Have you ever noticed how fast you can get drunk and it’s always too slow? The reason is that 90 or more percent of the alcohol is purified from our body and expelled from the liver, which works at a rate that cannot be accelerated. All other measures to reduce the concentration of alcohol (ethyl) in the blood are strict and are used only when the life of the alcoholic is at risk.
Last week, scientists at the University of Toronto Health Network published the results of a study. They tried a new, but above all very simple, way to get rid of alcohol from the blood or body: by breathing.
One hypothesis is that faster, deeper breathing can expel more alcohol from the body through the air we breathe, thus speeding up sobriety. And it’s true: with hyperventilation – faster and deeper breathing – alcohol is removed from the body at least three times faster than if we left that work alone for the liver, they found.
There is a problem with this. “People can’t hold their breath by breathing faster and deeper because after a minute or two they will become dizzy,” said the head of the researchers, Dr. Joseph Fisher.

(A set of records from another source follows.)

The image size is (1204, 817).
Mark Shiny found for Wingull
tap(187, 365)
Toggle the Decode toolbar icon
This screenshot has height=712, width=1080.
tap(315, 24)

During hyperventilation, alcohol emits more carbon dioxide from the blood.When we have a lower concentration in the blood of this gas, we feel dizzy, bite or dizzy in the hands and feet and may become dizzy in extreme cases.
Researchers in Canada have developed a solution – a device that allows an alcoholic to breathe alcohol through hyperventilation while returning carbon dioxide to his or her body. It is a simple piece of equipment, no bigger than a suitcase, with a carbon dioxide cylinder, a valve system and a mask.
“It’s really quite simple, it’s just a high-tech device that can be made anywhere in the world. We didn’t need electronics, computers or filters to do that,” said Drs. Fisher, “It’s really hard to believe that we didn’t remember that before.”